CMUcam II and competition lighting environments

As you experiment with the CMUcamII camera from the Kit of Parts, make sure that you pay attention to the lighting environment in which you test. Most, if not all, of the competition venues will be very well lit, and the light levels will be much higher than you might expect. This will have an affect on the illumination levels received by the camera. But perhaps even more important, the type of lighting used in the competition venues will significantly affect the response of the camera. If you are testing your camera in a lighting environment that is markedly different, you may want to take steps to adjust the lighting to be more closely aligned with the competition lighting.

Back in my old stage lighting days, I learned that most gymnasium and coliseum locations use sodium vapor or mercury vapor lights. These lights usually have a color temperature of around 2000-2100 Kelvin, and have a noticeable yellow tone. This yellow tone will shift the color of the vision tetras as they are perceived by the camera. As most of the competitions will be held in these types of lighting environments, you will need to be aware of, and compensate for, this warmer lighting.

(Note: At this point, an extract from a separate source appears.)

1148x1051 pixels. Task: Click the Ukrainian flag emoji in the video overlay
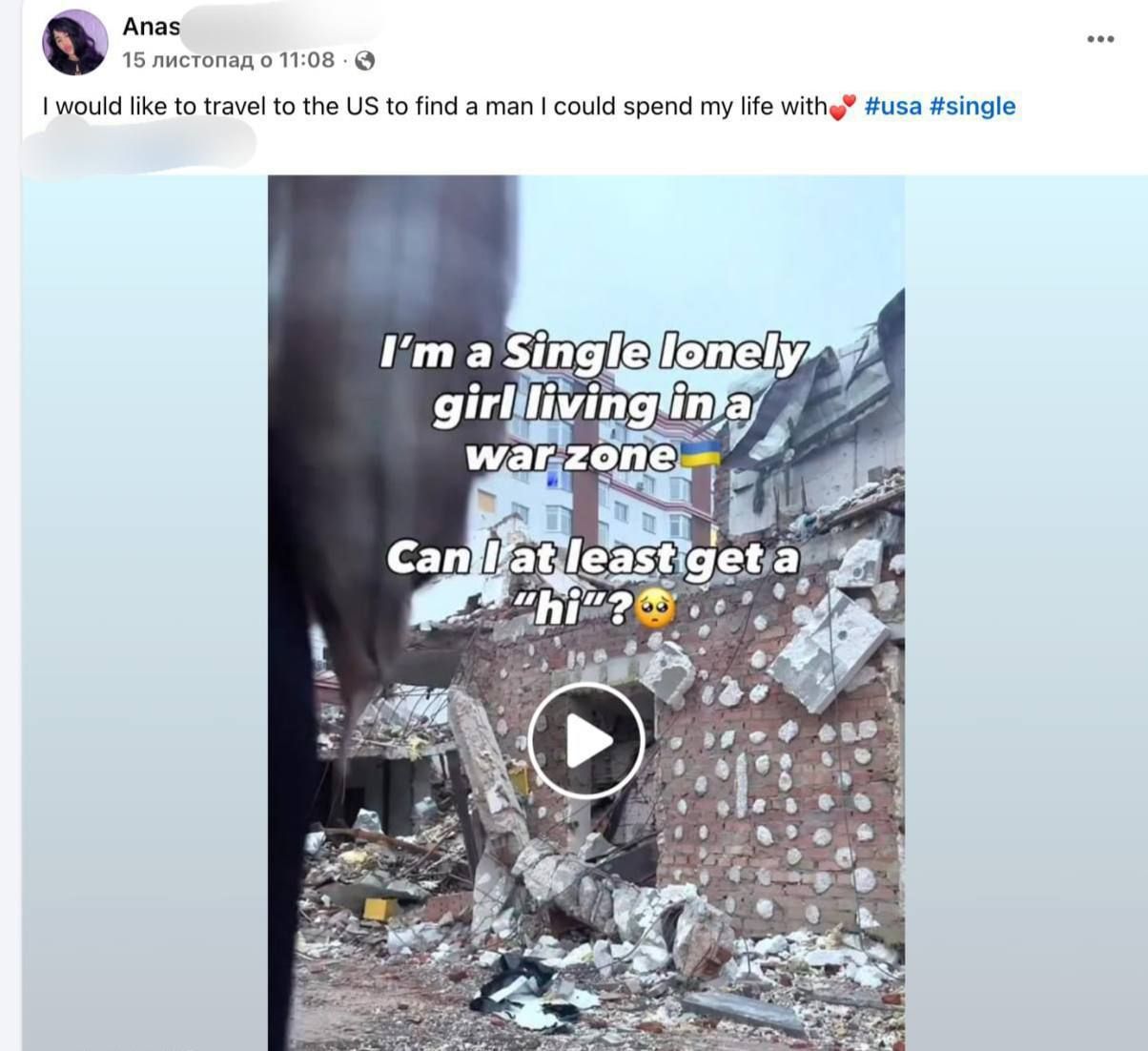(x=699, y=455)
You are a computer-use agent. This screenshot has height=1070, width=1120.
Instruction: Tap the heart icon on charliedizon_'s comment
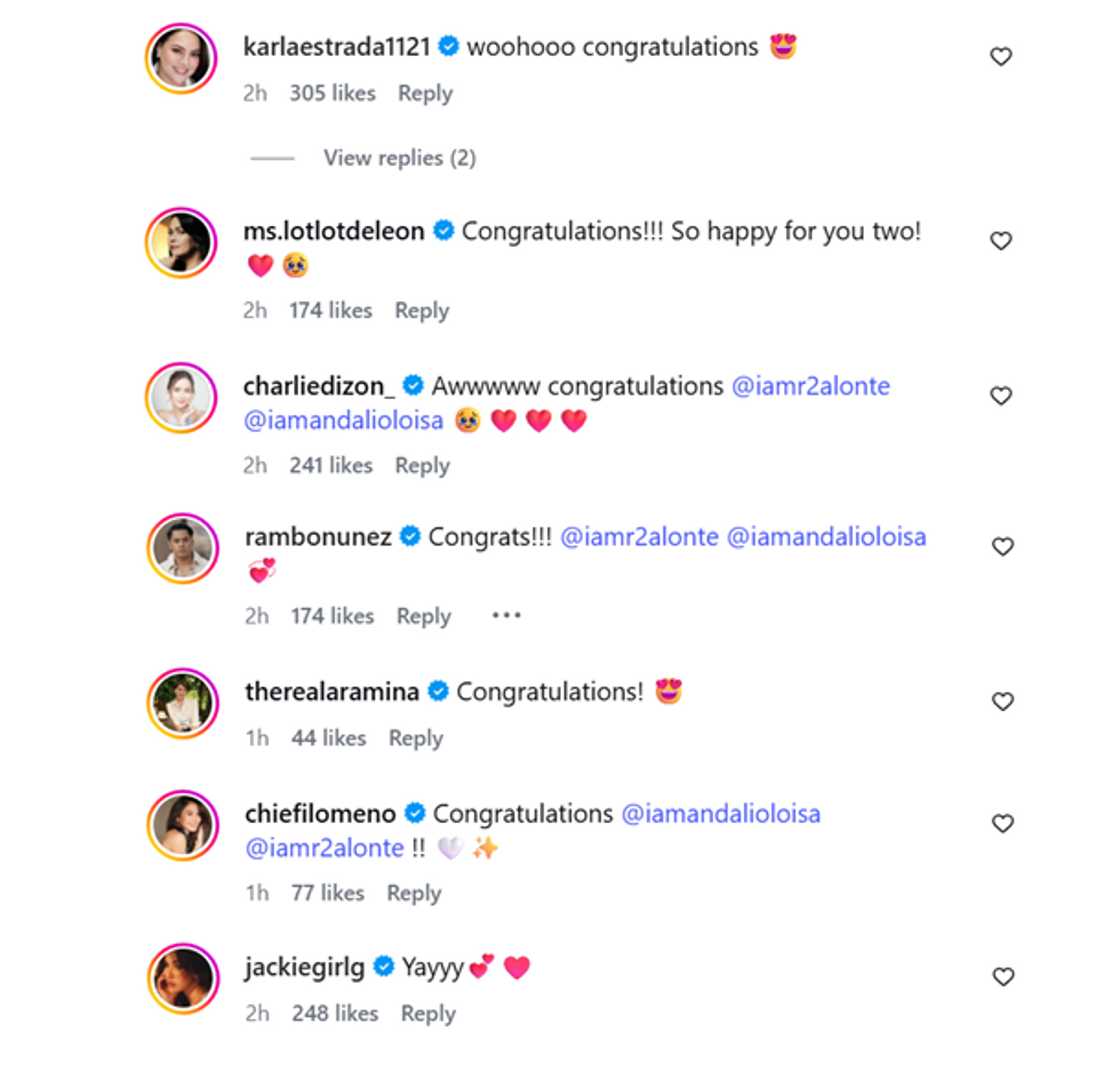(1002, 394)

If your development environment is lit with standard florescent lighting as is found in most school rooms and shop environments, be aware of the heavy blue bias in the lighting. Florescent tubes have a color temperature of around 6500 Kelvin (standard broken spectrum tubes). This is noticeably bluer/cooler than typical daylight at mid day (around 5500 Kelvin) or bright metal halide lighting (around 4500 Kelvin). If you tightly calibrate your camera for this type of environment, you may run into problems when you get into competition lighting.

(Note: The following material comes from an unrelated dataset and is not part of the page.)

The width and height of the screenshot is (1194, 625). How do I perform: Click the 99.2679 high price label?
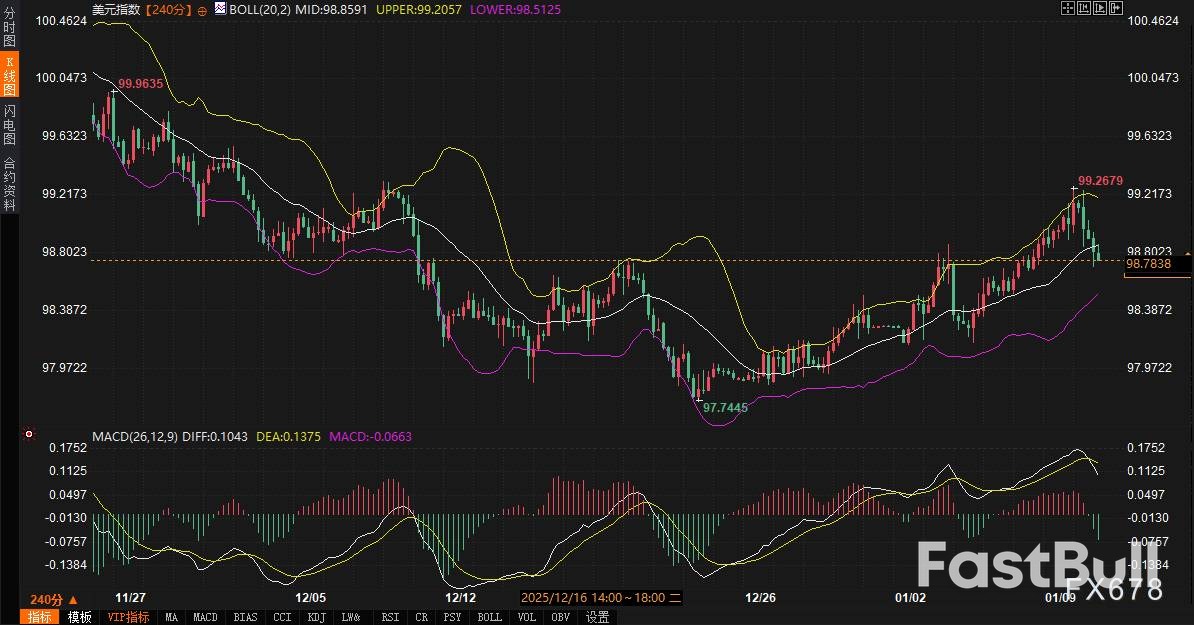(x=1100, y=181)
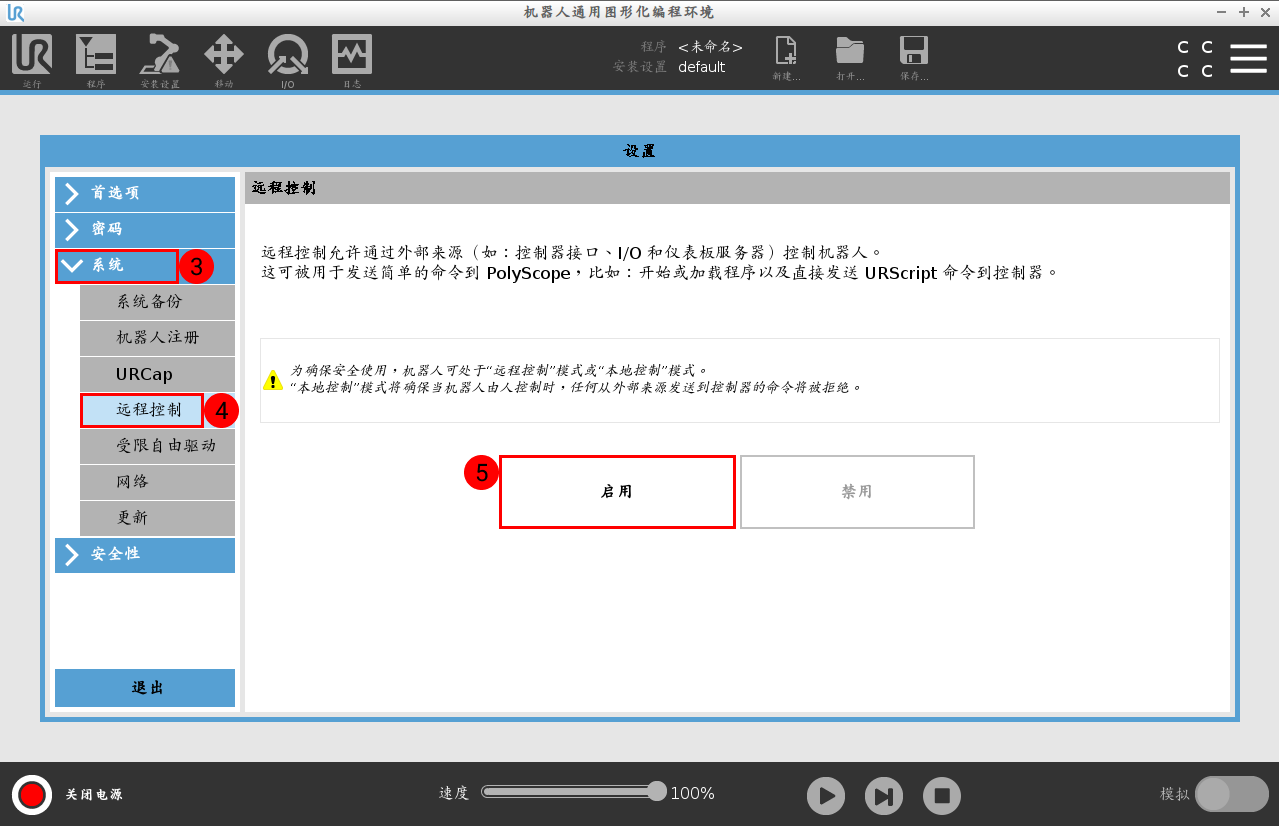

You can spend a lot of money to get a lighting colorimeter or spectroradiometer to measure the precise color temperature of your environment. But there are less involved, and less expensive, ways to get a reasonable approximation of what you can expect in the competition venues. One of the best ways to compensate for the differences in the lighting environments will be to get a 500 watt halogen work light (available at Home Depot and similar locations) and use it to light your test environment. Halogen lamps have a color temperature around 3200 Kelvin. One or two of these will dump a lot more lumens and a lot more warmth into your lighting. Add one or two targeted incandescent tungsten lamps (color temperature 2850 Kelvin for a typical 100 watt bulb), and you will be getting close to where you want to be.


Just as an idea–is there a way to set up at the venue a “Tetra-Rama” near the field where teams can calibrate their CMUcam with the honest-to-goodness tetras in the lighting of the arena?

Sometimes there’s just no substitute for the real thing.

I am guessing that they are going to do just that. I also dont really understand how the cameras work but couldnt they just post the values on the field? Or does it vary between cameras?

Calibration numbers will be provided by FIRST per this post:

OK, so I asked Steve Sargeant (the guy responsible for the lighting at all the regional competition events) exactly what the lighting set up will be at the events. He just responded that they are planning to use quartz halogen light arrays at the events, at least 85 foot candles, with a color temperature of 3200 Kelvin. So the original recommendation to use a pair of 500 watt halogen lights to set up your development environment to test the CMUcam II is still good. It should put you right where you want to be in terms of the typical lighting that will be at the regional competition.


The lighting is definitely difficult to test. We test with mercury lights which produces a huge amount of IR. The basic camera tracking would not work out of the box. We had to play with white balance on the configurations of the camera to tune for our lighting conditions. Be careful, the CMUcam GUI states white balance is turned on, but updating the configurations is not always assured depending on the camera state.

116’s modular electronics is awesome!
if you look closely at our controls box released at the start of the month, you will see a similar modular electronics box with pneumatics included!!